Если говорить о выражении «эмоций» роботом, то, например, наши выпускники продемонстрировали на недавней выставке в «Сколково» серию сервисных роботов, которые могут выполнять функцию гидов. На их экране может отображаться лицо, с которым человек как бы общается, а реплики робота подкрепляются мимикой — так человек лучше воспринимает то, что ему говорят, ведь одна и та же фраза, произнесенная с разным выражением лица, будет понята по-разному. С помощью мимики робот может выражать свое отношение к ситуации, собственному состоянию (скажем «у меня перегорела какая-либо деталь») и даже к партнеру. Сейчас также активно развивается направление по управлению роботами с помощью жестов, дополняющих речь.
Самая важная задача, стоящая перед робототехникой в будущем, — это обеспечение управления коллективами роботов. Коллектив машин способен выполнять качественно иные задачи, чем один робот.
Мне кажется, что общество возникло тогда, когда появилось речевое общение между отдельными субъектами. И, знаете, роботы начали общаться. Они переговариваются — для них делают специальные языки. Я допускаю, что когда-нибудь они будут обсуждать меня, говоря друг другу, что, мол, этот оператор сегодня не в форме, давайте не будем слушать его команды и сделаем что-нибудь самостоятельно.

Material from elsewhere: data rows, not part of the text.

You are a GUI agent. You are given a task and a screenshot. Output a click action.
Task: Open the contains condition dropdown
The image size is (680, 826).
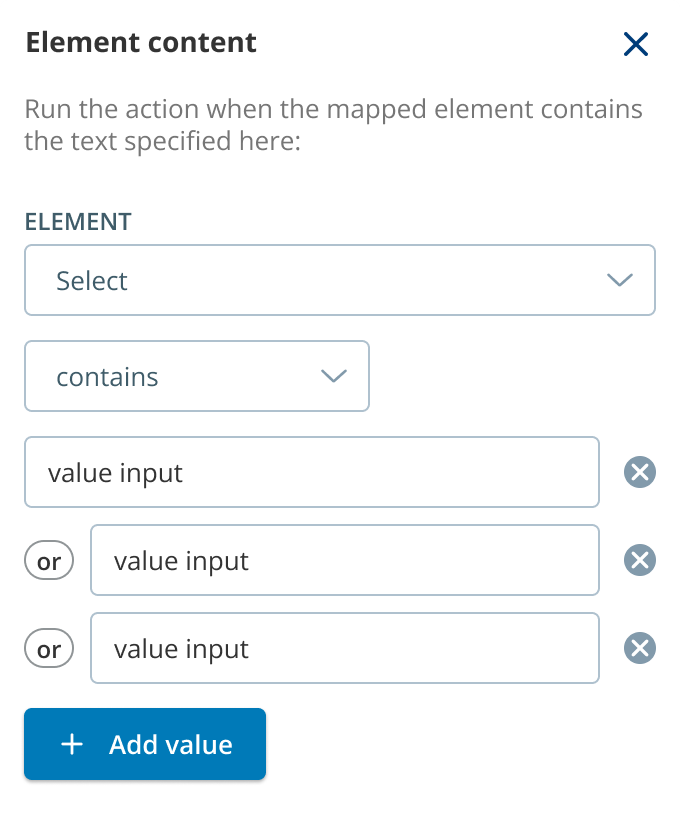coord(196,376)
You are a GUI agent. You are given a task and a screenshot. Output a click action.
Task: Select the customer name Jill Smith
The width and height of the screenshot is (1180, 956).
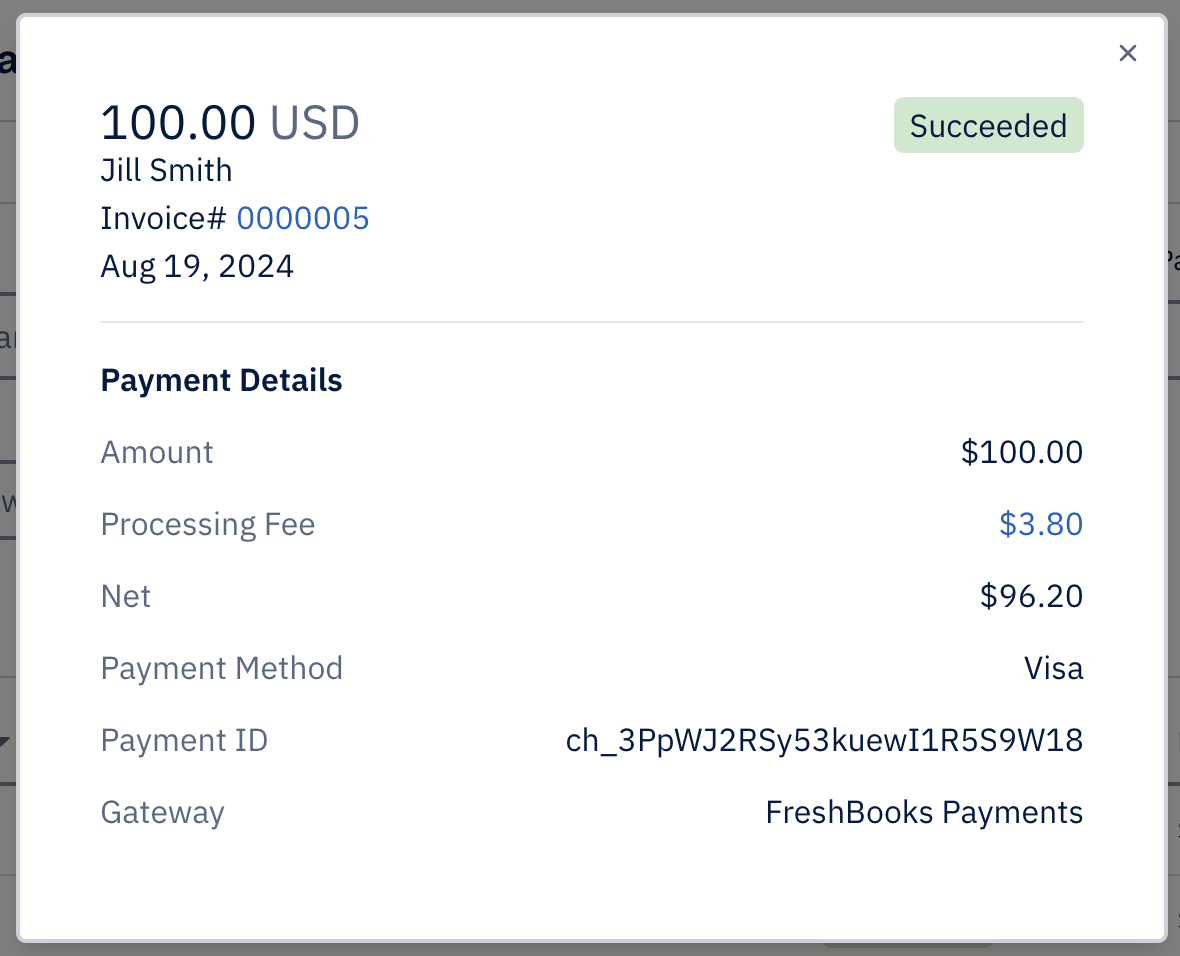(167, 171)
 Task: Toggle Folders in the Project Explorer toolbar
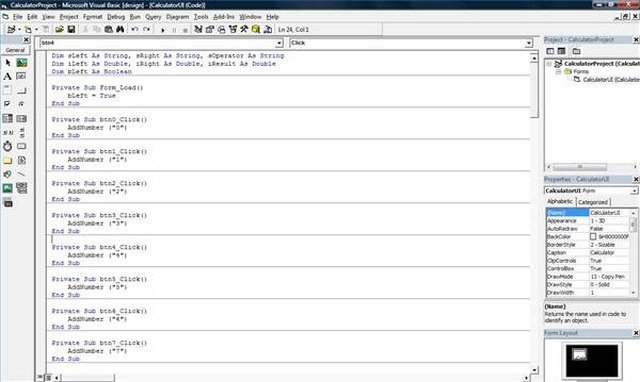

После этого возникает уже задача взаимодействия коллективов людей и роботов. Не успеем мы оглянуться, как роботы будут включены в наше общество. В связи с этим возникают проблемы этического, юридического и социально-психологического характера.
Поэтому сейчас уже разрабатываются положения, выросшие из первого закона Азимова, который гласит, что робот не должен причинять вред оператору своим действием или бездействием. Второй же закон гласит, что робот не должен причинять вред и себе, если это не противоречит первому закону. Но как быть с военными роботами, которые убивают людей, таким образом нарушая первый закон? Здесь нужно провести какую-то грань, ведь приняли же мы законы, запрещающие применение ядерного оружия. Без соответствующих международных договоренностей роботы могут стать не менее опасными, чем атомная бомба.